The Boeing Company (BA - Free Report) is in the news once again as problems related to its bestselling 737 jets resurfaced yet again. This time, the problems came in the form of manufacturing defects in slat track assemblies on some of the 737 airplanes. The company recently issued a statement to the Federal Aviation Administration (FAA) noting certain wing components for its grounded 737 Max passenger plane and prior model 737 Next Generation (NG), which may have been improperly manufactured.
A Brief Note on the Potential Wing Problems
The manufacturing defects in the slat tracks, which modify the lift and drag characteristics of the plane's wing during takeoffs and landings, are the latest addition to the ongoing problems of Boeing’s 737 jets. If not replaced, this could result in a degraded aircraft performance during takeoff and landing due to the loss of lift.
Moreover, operating the 737 Max at high speeds could result in further damage to the rest of the wing and the fuselage system. Per FAA, 32 Boeing Next Generation and 33 Boeing Max aircraft are currently affected in the United States, whereas the worldwide figures increased to 133 and 179, respectively.
The Downfall of Boeing’s 737
Boeing has been facing immense scrutiny since two crashes of its 737 Max planes that killed 346 people. The first crash involved a Lion Air flight 610 and the second an Ethiopian Airlines flight 302 in March 2019. Since then, all of Boeing's 737 Max planes were grounded worldwide, leading to huge hit in the company’s revenues.
Post the Ethiopian Airlines crash, deliveries for the 737 MAX have been suspended until clearance is granted to Boeing by appropriate regulatory authorities. Inevitably, the grounding of 737 aircraft has resulted in year over year reduction in its commercial airplanes revenues during the first quarter of 2019. This will continue to affect results until deliveries resume and monthly production rates increase.
How Will This Impact Boeing?
With the additional problem arising from the faulty slat tracks, 737 jets are expected to remain grounded probably till the end of the year.
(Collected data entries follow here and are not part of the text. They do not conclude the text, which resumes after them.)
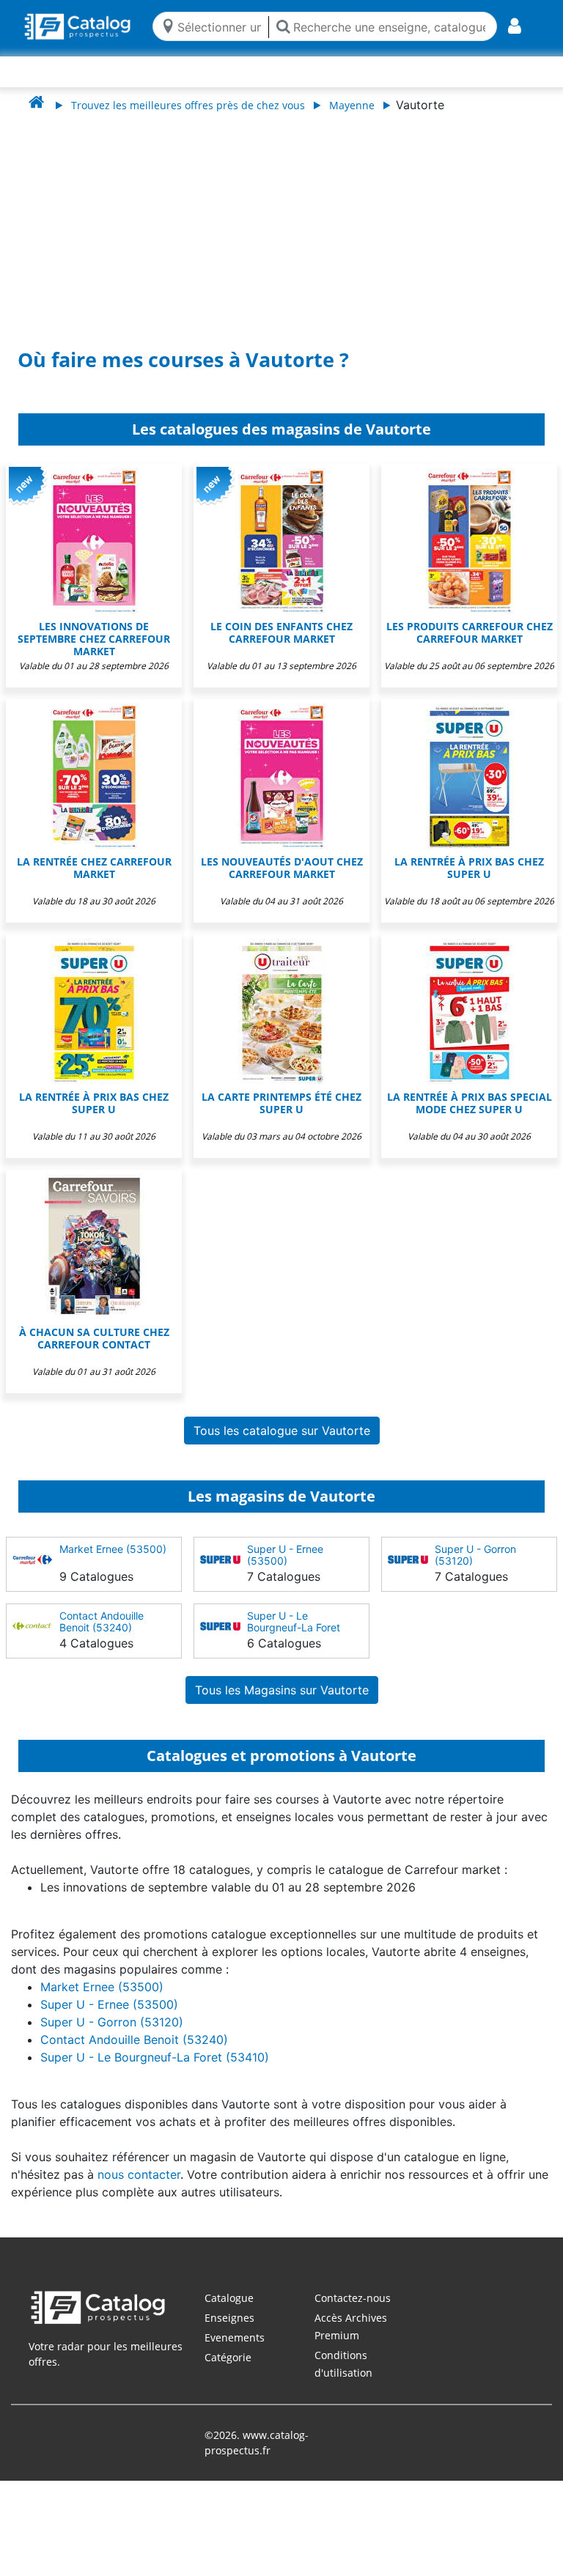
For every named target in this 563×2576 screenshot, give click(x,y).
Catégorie (228, 2357)
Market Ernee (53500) (112, 1549)
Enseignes (229, 2318)
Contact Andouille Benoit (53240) (101, 1621)
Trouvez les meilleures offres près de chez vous (188, 105)
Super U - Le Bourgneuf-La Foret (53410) (293, 1627)
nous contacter (138, 2174)
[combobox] (219, 26)
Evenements (235, 2337)
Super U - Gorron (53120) (475, 1555)
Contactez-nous (352, 2298)
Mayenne (352, 105)
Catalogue (229, 2298)
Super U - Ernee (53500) (285, 1555)
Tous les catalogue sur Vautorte (282, 1430)
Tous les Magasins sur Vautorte (282, 1690)
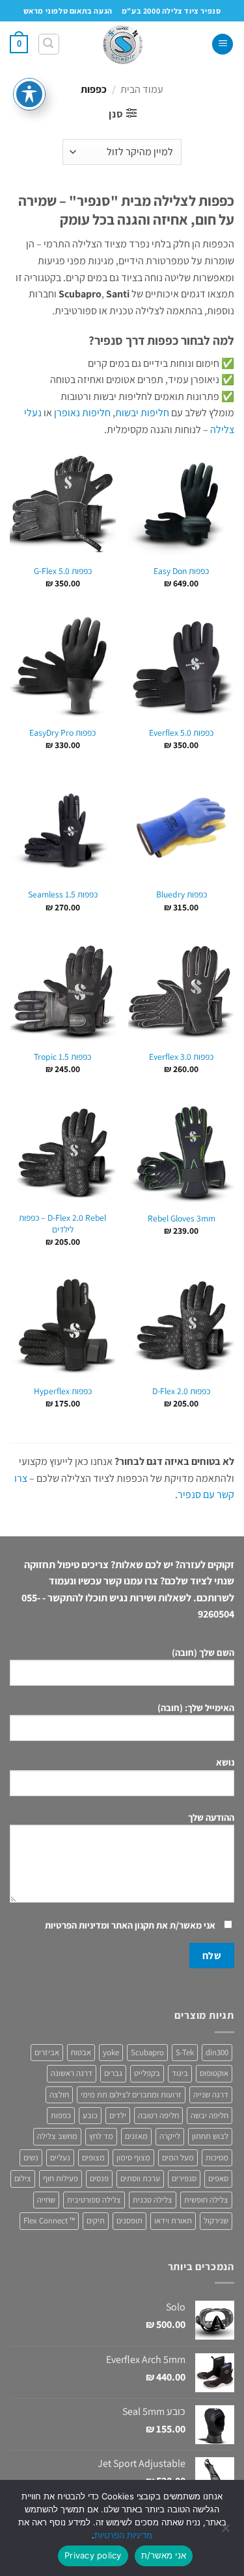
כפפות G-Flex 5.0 (63, 571)
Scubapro (147, 2052)
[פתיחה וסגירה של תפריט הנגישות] (29, 94)
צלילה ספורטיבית (94, 2199)
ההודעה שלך (211, 1817)
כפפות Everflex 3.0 (181, 1056)
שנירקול (216, 2220)
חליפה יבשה (209, 2115)
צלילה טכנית (152, 2199)
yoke (111, 2052)
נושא (225, 1762)
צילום (22, 2178)
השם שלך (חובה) (203, 1652)
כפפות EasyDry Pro (62, 732)
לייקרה (169, 2136)
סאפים (218, 2178)
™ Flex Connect (49, 2220)
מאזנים (136, 2136)
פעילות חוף (60, 2178)
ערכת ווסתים (140, 2178)
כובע (90, 2115)
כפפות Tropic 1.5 (62, 1056)
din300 (217, 2052)
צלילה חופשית (206, 2199)
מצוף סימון (133, 2157)
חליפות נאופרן (82, 412)
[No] (226, 2531)
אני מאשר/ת (164, 2555)
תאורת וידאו (173, 2220)
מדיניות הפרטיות (123, 2535)
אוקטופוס (214, 2073)
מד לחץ (101, 2136)
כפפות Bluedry (181, 894)
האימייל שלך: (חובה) (195, 1707)
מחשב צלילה (57, 2136)
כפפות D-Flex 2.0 (181, 1391)
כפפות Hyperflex (63, 1391)
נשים (30, 2157)
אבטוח (81, 2052)
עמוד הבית (141, 89)
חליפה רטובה (158, 2115)
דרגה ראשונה (71, 2073)
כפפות (61, 2115)
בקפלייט (147, 2073)
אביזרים (46, 2052)
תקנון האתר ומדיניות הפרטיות (99, 1925)
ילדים (117, 2115)
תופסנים (129, 2220)
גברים (113, 2073)
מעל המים (178, 2157)
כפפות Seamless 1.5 (63, 894)
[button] (222, 44)
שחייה (46, 2199)
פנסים (99, 2178)
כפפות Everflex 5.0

Consequently, during April, Boeing announced plans to reduce 737 airplane production rates from 52 aircraft per month to 42.
If the problems of 737 airplanes are not fixed within a reasonable time period, the company’s loyal customers might start cancelling orders for these planes and look for alternatives, as safety of the passengers and crews are of utmost importance for the carriers.
Interestingly, amid all this fiasco, Airbus SE acquired a $35-billion jet deal from China in March for delivering 290 A320- series narrow-body planes and 10 A350 wide-body planes. This was a huge blow to Boeing, as it loses out a considerable share in the Chinese market. Although the company still commands a strong position in the single aisle commercial airplane market, order cancellations for the 737 jets and new orders for Airbus planes will continue to hurt Boeing’s future prospects.
Shares of the company have lost 3.6% in the past six months compared with the industry’s decline of 5.7%.
Zacks Rank & Key Picks
Boeing currently carries a Zacks Rank #3 (Hold).
A few better-ranked stocks in the same sector are Lockheed Martin Corp. (LMT - Free Report) and Northrop Grumman Corp. (NOC - Free Report) , each carrying a Zacks Rank #2 (Buy). You can see the complete list of today’s Zacks #1 Rank (Strong Buy) stocks here.
Lockheed Martin came up with average positive earnings surprise of 17.35% in the last four quarters. The Zacks Consensus Estimate for 2019 earnings has increased 4.21% to $20.28 in the past 60 days.
Northrop Grumman delivered average positive earnings surprise of 18.50% in the last four quarters. The Zacks Consensus Estimate for 2019 earnings has climbed 1.85% to $19.29 in the past 60 days.